Anna Lee White: Representations of Women in a North Indian Bhakti Hagiology

Ever since the rise of twentieth century Indian nationalist movements, Hindu bhakti (devotional) traditions have been presented by scholars as radical, democratic, and socially egalitarian in terms of caste, class, gender, and sectarian divides. John Stratton Hawley, a preeminent scholar of bhakti traditions who writes about the historiography of bhakti, has emphasized the diversity of these traditions.
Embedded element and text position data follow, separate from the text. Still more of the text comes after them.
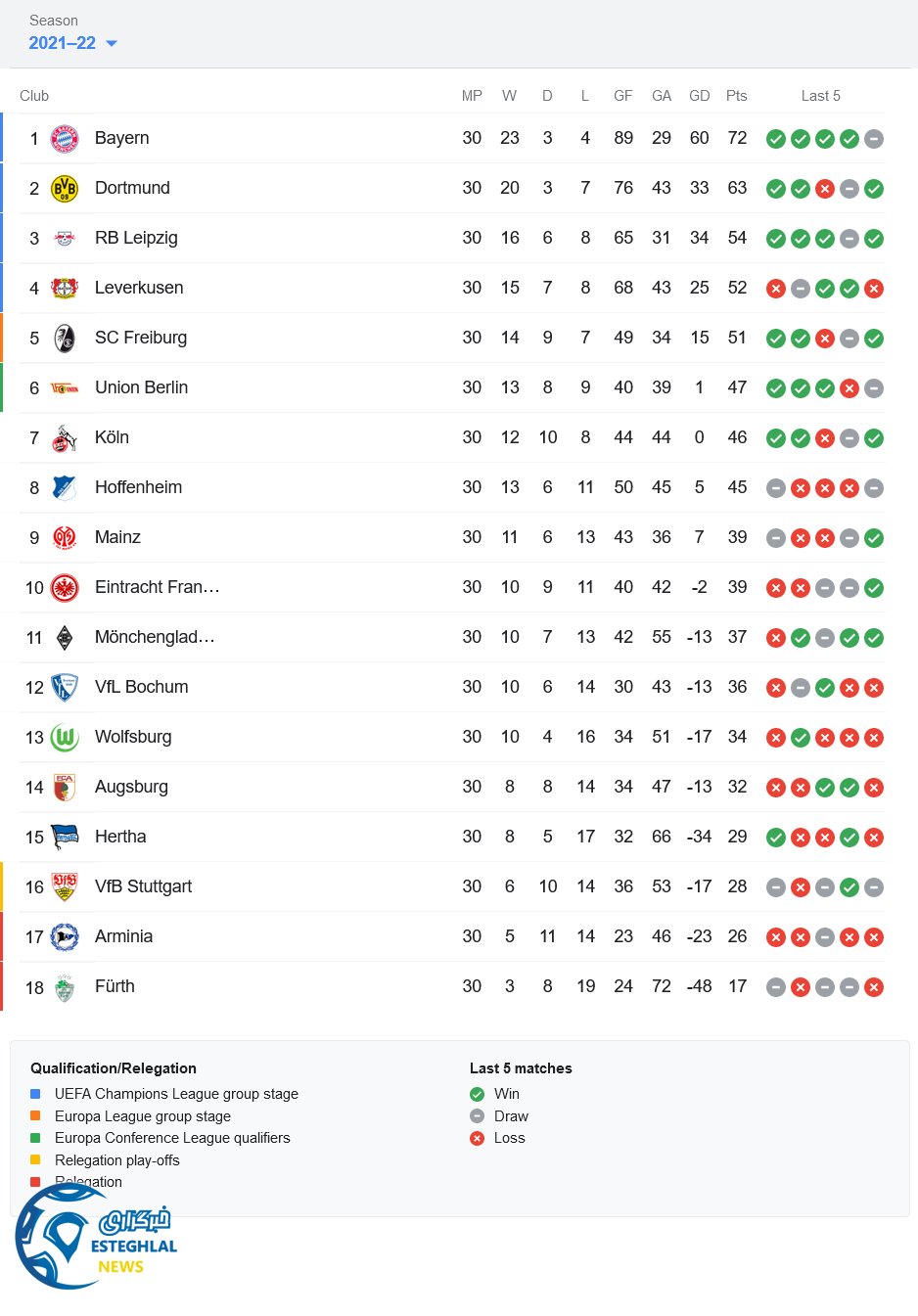The height and width of the screenshot is (1316, 918).
Task: Click the Wolfsburg green W logo
Action: [65, 738]
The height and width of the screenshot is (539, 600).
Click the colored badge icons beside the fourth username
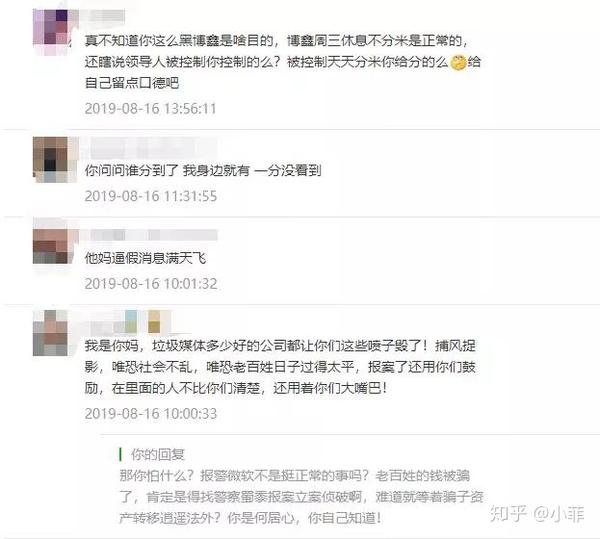click(x=142, y=321)
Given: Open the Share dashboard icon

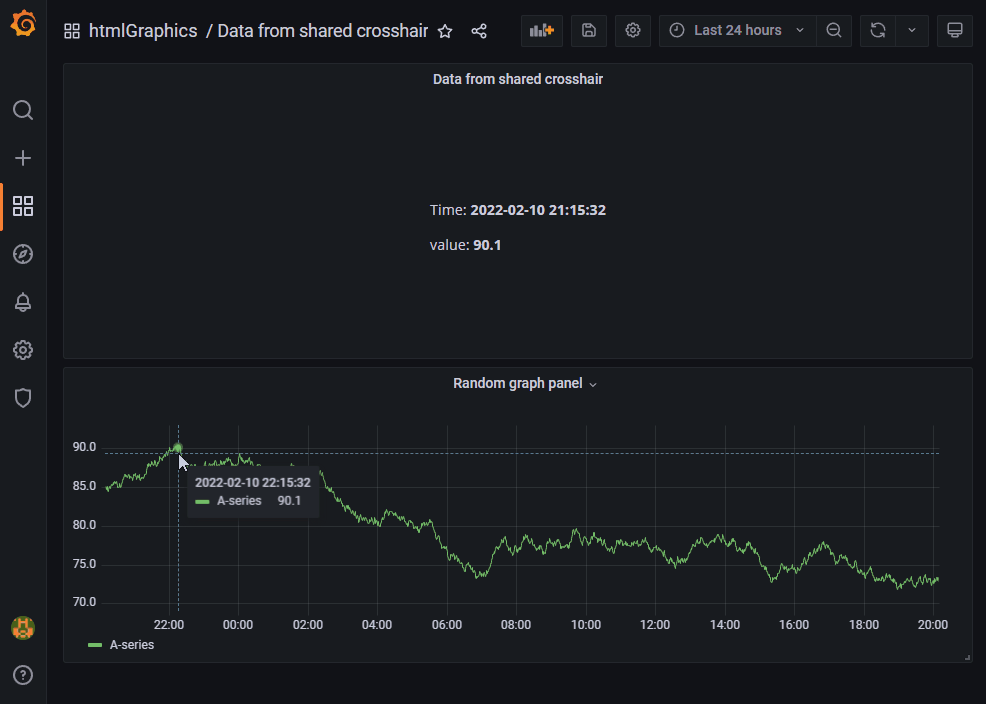Looking at the screenshot, I should [479, 31].
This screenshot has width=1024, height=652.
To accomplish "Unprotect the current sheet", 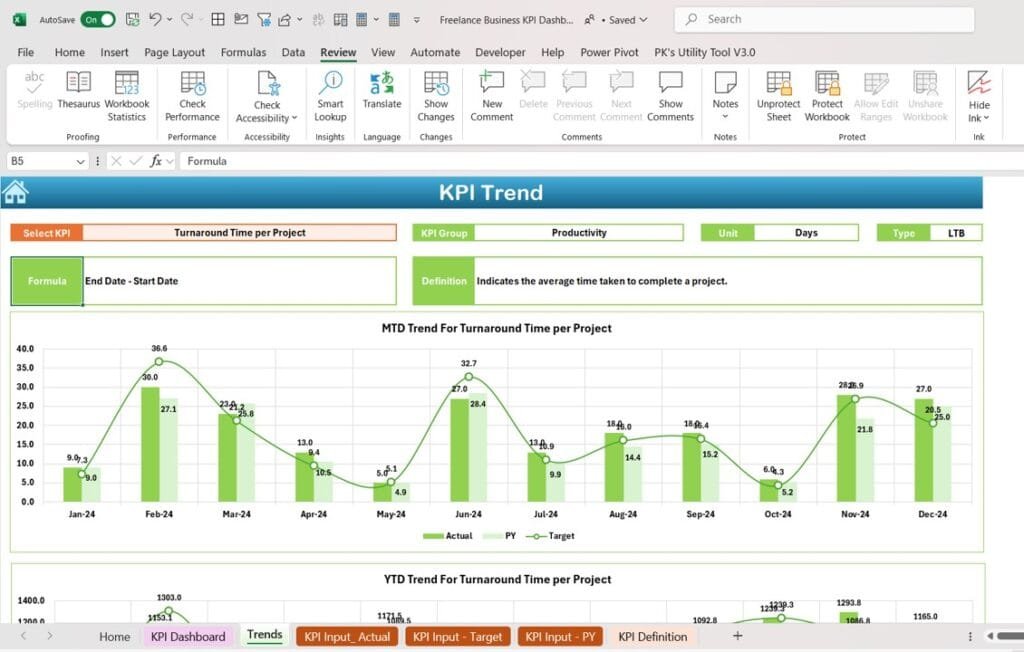I will click(x=778, y=95).
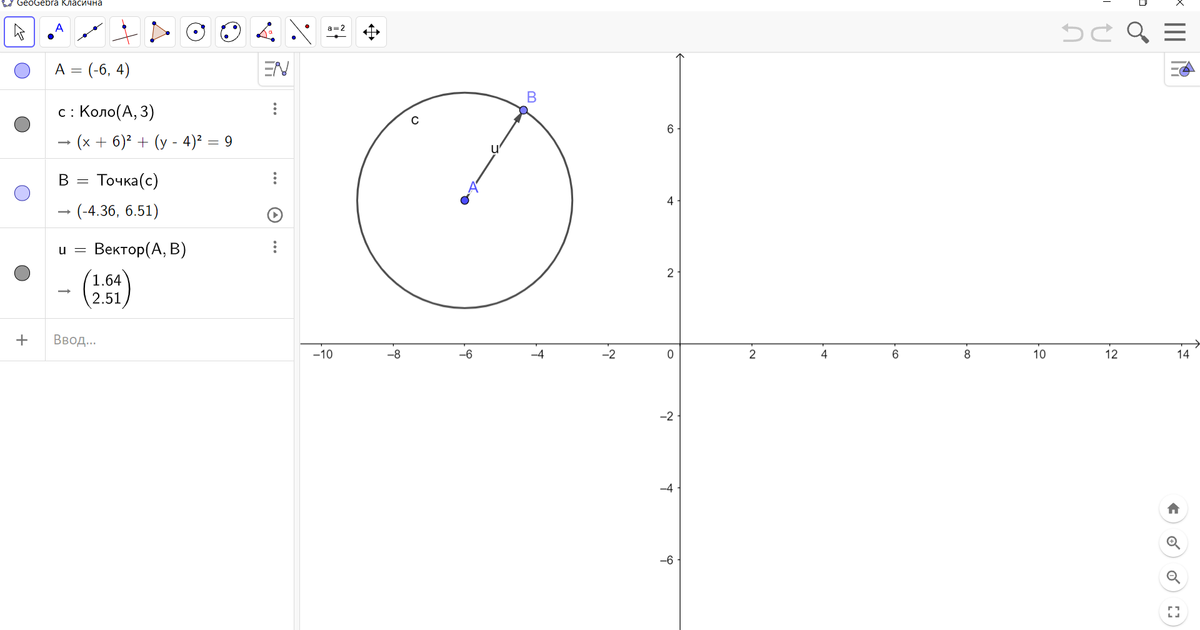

This approach has disrupted the idea of a singular, pan-Indian “movement” that spread from the South to the North, and has also allowed for more nuanced examinations of the ways in which bhakti has actually upheld some social divisions. My paper focuses on these central questions: what does an examination of the representation of women in North Indian bhakti hagiologies reveal about the understandings of gender in bhakti traditions? Despite not being the main focus of the stories, the wives, daughters, and other women often religiously and morally guide the male saints. I engage in a close reading of the Parcais of Anantadas, a hagiology composed and transmitted orally before being written into manuscripts around 1600 CE. It contains the stories of several well-known bhakti saints like Kabir and Namdev, alongside lesser-known saints like Dhana, Angad, Trilocan, and Pipa. As feminist research necessitates inter-disciplinary work, I nuance my reading of the Parcais by drawing from scholarship from fields like anthropology and performance studies. My goal in doing so is to learn about and from the lived reality of women in bhakti traditions, rather than relying solely on literary representations.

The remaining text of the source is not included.